1. Tackling tax evasion and non-payment of tax
The report includes five proposals to tackle tax evasion and non-payment of tax:
(a) Stop HM Revenue & Customs redundancy programme: this would cost £10m a year, but pay for itself as a result of less tax evasion.
(b) Keep all local tax offices threatened with closure: again, the cost implications are minimal and will be paid for from enhanced local debt recovery and improved tax compliance.
(c) Aggressively collect tax due: in November 2009, HMRC estimated that there were £28bn of outstanding taxes owing to it. Greater efforts in tax collection could, as a result, pay rich dividends.
(d) Recruit 20,000 new staff at HMRC to train as taxpayers to tackle tax avoidance and evasion, enhance service to taxpayers, reduce fraudulent claims for payment made to HMRC, and recover debt owing: as above, the cost implications are insignificant in light of the additional tax that could be collected.
(e) Reopen tax offices (to house new recruits): since many offices are already available to HMRC under PFI schemes, the cost of doing this would also be relatively low.
2. Tackling tax avoidance and raising additional revenues
(a) Extend 50% higher income tax rate to all income over £100,000 (from current threshold of £150,000).
(b) End tax relief for employers on all salaries and benefits provided in kind that results in an employee having total income from related employments exceeding ten times median UK earnings in a year.
(c) Prevent anyone earning more than £100,000 a year claiming more than £5,000 a year in tax reliefs above their personal allowance.
(d) Limit the time period for the carry forward of bank losses.
(e) Reintroduce 10% tax band to help those on lowest incomes.
(f) Uncap national insurance contributions and make them payable on investment income.
(g) Additional 10% tax on bank profits.
(h) Limit ISA tax relief to funds invested in new Green projects alone.
(i) Introduce a General Anti-Avoidance Provision.
(j) Change the legislative basis for interpreting UK tax law so any action contrary to the spirit rather than the letter of tax legislation can be challenged in court.
(n) Reform rules on company residence so that companies cannot claim they've left the UK simply by holding their board meetings in another country.
(o) Enhance the rules on controlled foreign companies so that intellectual property rights cannot be easily transferred to tax havens without tax being due.
(p) Restrict the offset of interest against taxable income both for companies to reduce the incentive to overload companies with debt.
(q) Restrict the tax relief available to those borrowing to finance buy to let properties to create a level playing field between new owner occupiers and new landlords.
(r) Demand that all tax havens in the world enter into Tax Information Exchange Agreements with the UK.
(s) Promote the use of new mechanisms for Automatic Information Exchange between all tax jurisdictions except those where human rights abuses are commonplace.
(t) Reform the basis of tax residence in the UK so that a person with a UK passport is liable for tax on their world wide income unless they live in a state with a tax system broadly equivalent to the UK's.
(u) Radically reform the way in which small companies are taxed to both simplify current arrangements and prevent abuse.

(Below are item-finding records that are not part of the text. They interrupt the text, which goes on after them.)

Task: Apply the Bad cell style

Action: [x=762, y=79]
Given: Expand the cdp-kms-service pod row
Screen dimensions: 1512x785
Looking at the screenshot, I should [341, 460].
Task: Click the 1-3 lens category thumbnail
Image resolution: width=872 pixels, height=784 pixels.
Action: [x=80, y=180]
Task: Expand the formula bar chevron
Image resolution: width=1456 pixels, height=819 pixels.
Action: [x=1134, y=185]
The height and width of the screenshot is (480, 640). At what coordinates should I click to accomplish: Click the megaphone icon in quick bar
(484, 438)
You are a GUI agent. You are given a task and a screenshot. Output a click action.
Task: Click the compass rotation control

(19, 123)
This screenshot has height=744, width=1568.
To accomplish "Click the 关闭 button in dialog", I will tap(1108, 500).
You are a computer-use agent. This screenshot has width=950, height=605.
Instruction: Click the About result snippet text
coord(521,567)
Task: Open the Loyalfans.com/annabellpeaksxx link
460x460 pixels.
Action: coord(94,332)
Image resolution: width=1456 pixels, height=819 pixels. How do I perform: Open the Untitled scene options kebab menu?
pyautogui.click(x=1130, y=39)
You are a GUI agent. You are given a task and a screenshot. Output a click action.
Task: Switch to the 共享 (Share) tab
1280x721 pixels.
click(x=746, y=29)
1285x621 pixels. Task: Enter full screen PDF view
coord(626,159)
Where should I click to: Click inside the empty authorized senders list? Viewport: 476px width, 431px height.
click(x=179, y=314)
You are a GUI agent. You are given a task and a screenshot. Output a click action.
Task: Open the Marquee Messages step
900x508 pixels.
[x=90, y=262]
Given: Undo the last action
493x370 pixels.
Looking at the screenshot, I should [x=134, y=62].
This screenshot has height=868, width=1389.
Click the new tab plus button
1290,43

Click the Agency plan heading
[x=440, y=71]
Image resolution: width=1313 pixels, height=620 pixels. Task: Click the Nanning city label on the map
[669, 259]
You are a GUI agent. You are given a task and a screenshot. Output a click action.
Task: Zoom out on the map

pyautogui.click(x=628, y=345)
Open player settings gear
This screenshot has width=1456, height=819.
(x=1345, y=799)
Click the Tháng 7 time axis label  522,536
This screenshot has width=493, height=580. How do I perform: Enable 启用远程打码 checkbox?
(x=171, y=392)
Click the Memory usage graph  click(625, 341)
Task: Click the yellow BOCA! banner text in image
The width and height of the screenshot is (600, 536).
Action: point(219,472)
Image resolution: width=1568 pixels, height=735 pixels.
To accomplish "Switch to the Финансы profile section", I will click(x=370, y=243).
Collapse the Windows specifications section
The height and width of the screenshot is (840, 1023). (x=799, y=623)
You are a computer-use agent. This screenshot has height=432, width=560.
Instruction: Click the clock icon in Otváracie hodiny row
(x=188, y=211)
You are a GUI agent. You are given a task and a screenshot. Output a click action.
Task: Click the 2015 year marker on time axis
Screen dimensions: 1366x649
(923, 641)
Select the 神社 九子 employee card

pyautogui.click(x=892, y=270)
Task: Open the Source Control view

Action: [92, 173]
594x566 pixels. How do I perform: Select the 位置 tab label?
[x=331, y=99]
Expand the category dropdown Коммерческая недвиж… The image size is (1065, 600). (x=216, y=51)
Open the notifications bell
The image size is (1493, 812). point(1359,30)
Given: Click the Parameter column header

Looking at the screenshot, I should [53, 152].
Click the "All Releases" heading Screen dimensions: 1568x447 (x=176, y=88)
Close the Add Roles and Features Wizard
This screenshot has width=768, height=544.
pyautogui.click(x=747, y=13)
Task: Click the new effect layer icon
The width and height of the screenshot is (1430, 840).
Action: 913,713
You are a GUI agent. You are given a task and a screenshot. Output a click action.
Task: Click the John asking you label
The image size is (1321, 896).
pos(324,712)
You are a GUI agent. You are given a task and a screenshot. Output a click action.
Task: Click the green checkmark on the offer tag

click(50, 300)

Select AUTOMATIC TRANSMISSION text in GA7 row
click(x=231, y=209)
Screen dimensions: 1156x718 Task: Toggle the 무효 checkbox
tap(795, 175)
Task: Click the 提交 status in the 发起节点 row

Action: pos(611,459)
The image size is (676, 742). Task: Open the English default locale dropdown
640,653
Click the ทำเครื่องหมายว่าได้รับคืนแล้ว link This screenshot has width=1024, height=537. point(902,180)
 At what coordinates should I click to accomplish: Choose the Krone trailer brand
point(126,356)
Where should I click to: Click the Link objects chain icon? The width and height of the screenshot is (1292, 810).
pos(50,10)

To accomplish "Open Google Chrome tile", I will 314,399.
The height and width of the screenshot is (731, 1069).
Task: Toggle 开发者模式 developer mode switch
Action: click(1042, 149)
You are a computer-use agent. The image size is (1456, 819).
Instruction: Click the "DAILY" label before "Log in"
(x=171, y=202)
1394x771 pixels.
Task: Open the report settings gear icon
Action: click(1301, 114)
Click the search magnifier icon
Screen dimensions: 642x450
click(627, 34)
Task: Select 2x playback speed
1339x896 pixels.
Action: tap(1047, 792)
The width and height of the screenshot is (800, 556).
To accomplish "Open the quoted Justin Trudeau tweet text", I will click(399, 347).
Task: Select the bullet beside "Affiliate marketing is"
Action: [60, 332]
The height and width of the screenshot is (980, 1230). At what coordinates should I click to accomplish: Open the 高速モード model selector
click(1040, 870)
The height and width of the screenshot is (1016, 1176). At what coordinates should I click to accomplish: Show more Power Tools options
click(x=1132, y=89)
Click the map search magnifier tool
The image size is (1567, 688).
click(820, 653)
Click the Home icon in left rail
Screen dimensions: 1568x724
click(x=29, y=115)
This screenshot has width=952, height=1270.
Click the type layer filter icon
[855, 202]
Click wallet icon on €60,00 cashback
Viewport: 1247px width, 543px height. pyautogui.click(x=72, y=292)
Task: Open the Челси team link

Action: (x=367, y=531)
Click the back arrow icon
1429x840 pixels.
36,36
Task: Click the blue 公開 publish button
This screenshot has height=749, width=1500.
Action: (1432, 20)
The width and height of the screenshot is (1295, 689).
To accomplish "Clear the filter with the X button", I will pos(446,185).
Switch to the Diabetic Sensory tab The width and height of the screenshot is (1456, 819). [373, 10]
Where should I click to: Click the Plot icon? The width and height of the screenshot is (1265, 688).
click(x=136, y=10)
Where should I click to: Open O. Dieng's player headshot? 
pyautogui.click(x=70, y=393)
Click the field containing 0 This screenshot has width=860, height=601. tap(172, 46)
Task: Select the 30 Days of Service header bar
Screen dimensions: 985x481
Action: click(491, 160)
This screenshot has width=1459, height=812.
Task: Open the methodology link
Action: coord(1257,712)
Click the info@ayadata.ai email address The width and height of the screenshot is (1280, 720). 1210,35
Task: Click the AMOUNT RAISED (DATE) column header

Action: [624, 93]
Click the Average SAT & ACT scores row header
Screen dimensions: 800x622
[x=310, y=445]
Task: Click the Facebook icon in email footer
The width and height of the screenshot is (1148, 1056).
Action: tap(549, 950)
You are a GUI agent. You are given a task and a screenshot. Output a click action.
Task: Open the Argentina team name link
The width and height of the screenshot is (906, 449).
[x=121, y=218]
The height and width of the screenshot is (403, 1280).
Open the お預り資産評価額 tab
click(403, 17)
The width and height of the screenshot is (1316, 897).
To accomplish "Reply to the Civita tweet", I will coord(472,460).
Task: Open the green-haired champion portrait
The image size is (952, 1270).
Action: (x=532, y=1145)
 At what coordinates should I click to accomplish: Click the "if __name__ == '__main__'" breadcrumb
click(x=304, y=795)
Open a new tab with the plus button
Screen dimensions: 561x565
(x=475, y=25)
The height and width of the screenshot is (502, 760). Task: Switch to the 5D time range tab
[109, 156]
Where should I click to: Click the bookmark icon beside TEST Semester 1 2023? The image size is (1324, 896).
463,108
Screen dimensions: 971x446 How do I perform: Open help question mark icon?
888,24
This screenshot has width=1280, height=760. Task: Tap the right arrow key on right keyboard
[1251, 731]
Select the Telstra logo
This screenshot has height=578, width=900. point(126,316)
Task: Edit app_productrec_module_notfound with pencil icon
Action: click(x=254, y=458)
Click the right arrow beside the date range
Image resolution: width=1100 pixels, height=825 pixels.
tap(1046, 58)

This would require the income of such companies to be treated as belonging to their shareholders, unless those shareholders are not resident in the UK, so preventing tax deferral by use of corporate structures.
(v) Introduce a 'Robin Hood Tax' on all derivate, swap, bond and over the counter trading in the UK.
(w) Reform the tax relief for charities to stop abuse, increase the income of charities and to cut their administrative burden.
(x) Introduce a 'bank debit tax' charging all payments from a UK bank account to tax at a tiny rate, and in the process replacing VAT, at last in part, with a more progressive tax based on a broader and therefore more progressive tax base.
(y) Introduce country-by-country reporting for all multinational corporations based in the UK, and demand it be introduced internationally by the International Accounting Standards Board and European Union so that multinational corporations will be required to account publicly for where they declare their profits and where they pay taxes, including full disclosure with regard to tax havens and secrecy jurisdictions.
(z) Introduce an empty property tax.